EU is downplaying carcinogenic risk of weed killer glyphosate – US toxicologist
The EU food safety and chemical agencies failed to identify "significant cancer findings" when deciding not to classify the weed killer glyphosate as a carcinogenic, a US toxicologist wrote in a letter to EU Commission president Jean-Claude Juncker.
In the letter, dated May 28, leading US toxicologist Christopher Portier accuses the European Food Safety Authority (EFSA) and the European Chemicals Agency (ECHA) of downplaying the cancer risks posed by glyphosate – the main chemical in Mosanto's Roundup – in chronic rodent carcinogenicity studies.
Portier, a former associate director of the National Institute of Environmental Health Sciences (NIEHS), said he analyzed data from those studies via public access records, along with other available data, and stated that the EFSA and the ECHA had failed to acknowledge significant increases in tumor incidence in their evaluations.
"I found eight significant increases in tumor incidence that do not appear in any of the publications or government evaluations presented by both EFSA and ECHA," he wrote.

:::::

→ BRIEF 1
In the article about glyphosate, how many significant increases in tumor incidence does Portier say he found that the two EU agencies left out?
→ BRIEF 2
Sum up the article about glyphosate in two sentences.

→ DATA PROVIDED
:::::

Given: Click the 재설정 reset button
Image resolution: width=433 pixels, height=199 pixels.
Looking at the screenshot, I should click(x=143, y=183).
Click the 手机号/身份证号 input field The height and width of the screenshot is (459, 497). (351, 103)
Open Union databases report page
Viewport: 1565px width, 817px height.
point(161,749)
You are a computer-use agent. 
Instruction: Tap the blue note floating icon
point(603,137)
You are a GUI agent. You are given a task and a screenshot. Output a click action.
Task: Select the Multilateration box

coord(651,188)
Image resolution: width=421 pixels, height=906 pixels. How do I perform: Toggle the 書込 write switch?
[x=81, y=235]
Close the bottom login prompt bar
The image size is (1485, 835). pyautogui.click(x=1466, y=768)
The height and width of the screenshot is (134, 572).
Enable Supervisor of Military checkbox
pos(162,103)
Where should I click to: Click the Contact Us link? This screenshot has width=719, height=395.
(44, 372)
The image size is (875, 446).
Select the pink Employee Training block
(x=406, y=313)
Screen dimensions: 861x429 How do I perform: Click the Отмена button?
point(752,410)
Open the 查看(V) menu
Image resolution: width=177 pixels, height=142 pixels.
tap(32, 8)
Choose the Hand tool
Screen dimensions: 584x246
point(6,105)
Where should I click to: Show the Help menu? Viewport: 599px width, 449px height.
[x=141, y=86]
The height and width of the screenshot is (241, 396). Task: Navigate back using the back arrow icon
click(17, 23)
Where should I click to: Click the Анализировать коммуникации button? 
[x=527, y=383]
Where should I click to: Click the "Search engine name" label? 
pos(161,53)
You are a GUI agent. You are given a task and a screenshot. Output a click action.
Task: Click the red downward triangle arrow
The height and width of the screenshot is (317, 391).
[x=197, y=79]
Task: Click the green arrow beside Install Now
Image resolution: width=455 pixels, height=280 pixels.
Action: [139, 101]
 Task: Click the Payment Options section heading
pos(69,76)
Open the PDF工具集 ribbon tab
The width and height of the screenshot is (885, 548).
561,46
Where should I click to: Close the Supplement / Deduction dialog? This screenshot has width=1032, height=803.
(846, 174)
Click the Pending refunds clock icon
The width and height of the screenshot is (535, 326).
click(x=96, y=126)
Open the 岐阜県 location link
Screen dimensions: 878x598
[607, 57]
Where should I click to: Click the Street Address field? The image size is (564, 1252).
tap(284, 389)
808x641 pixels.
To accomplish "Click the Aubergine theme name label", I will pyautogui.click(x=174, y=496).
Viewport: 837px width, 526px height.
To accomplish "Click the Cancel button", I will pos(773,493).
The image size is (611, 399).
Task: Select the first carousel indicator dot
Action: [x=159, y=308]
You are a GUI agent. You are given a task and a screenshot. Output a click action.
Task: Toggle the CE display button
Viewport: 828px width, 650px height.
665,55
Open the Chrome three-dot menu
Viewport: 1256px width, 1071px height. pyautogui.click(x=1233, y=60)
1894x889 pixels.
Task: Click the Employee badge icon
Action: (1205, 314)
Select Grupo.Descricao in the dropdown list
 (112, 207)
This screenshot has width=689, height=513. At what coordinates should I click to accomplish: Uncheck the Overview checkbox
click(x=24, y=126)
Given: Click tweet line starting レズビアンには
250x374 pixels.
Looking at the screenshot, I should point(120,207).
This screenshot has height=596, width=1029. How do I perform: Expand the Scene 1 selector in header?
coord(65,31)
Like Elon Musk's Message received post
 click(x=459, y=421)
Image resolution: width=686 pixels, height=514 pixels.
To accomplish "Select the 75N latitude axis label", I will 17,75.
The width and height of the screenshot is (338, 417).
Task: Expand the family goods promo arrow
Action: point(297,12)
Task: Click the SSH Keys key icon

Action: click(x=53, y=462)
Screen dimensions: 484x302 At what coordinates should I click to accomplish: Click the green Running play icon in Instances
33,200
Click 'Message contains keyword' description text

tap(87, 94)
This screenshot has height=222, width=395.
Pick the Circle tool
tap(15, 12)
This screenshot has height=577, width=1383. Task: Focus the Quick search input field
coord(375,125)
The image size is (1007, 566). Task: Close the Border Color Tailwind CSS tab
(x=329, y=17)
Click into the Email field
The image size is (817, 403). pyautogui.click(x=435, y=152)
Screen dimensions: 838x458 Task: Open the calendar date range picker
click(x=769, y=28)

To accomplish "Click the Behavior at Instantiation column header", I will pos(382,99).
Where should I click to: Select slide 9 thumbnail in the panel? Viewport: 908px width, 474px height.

:::::

→ SOLUTION 1
Eight.

→ SOLUTION 2
In a letter to EU Commission president Jean-Claude Juncker, US toxicologist Christopher Portier accuses the European Food Safety Authority and the European Chemicals Agency of downplaying the cancer risks of the weed killer glyphosate in chronic rodent studies. After analyzing the study data from public access records and other available data, he says he found eight significant increases in tumor incidence that appear in none of the publications or government evaluations the two agencies presented.